## Given records
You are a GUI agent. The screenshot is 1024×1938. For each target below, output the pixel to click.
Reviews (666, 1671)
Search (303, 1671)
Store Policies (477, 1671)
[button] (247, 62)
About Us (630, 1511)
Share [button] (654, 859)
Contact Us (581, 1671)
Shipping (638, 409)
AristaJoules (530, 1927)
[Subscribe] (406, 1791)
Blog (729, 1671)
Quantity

## Directions
Exact retyping is required: the line with "Reviews (666, 1671)" through the end of the data, both ends included, and no other line.

## Answer section
Reviews (666, 1671)
Search (303, 1671)
Store Policies (477, 1671)
[button] (247, 62)
About Us (630, 1511)
Share [button] (654, 859)
Contact Us (581, 1671)
Shipping (638, 409)
AristaJoules (530, 1927)
[Subscribe] (406, 1791)
Blog (729, 1671)
Quantity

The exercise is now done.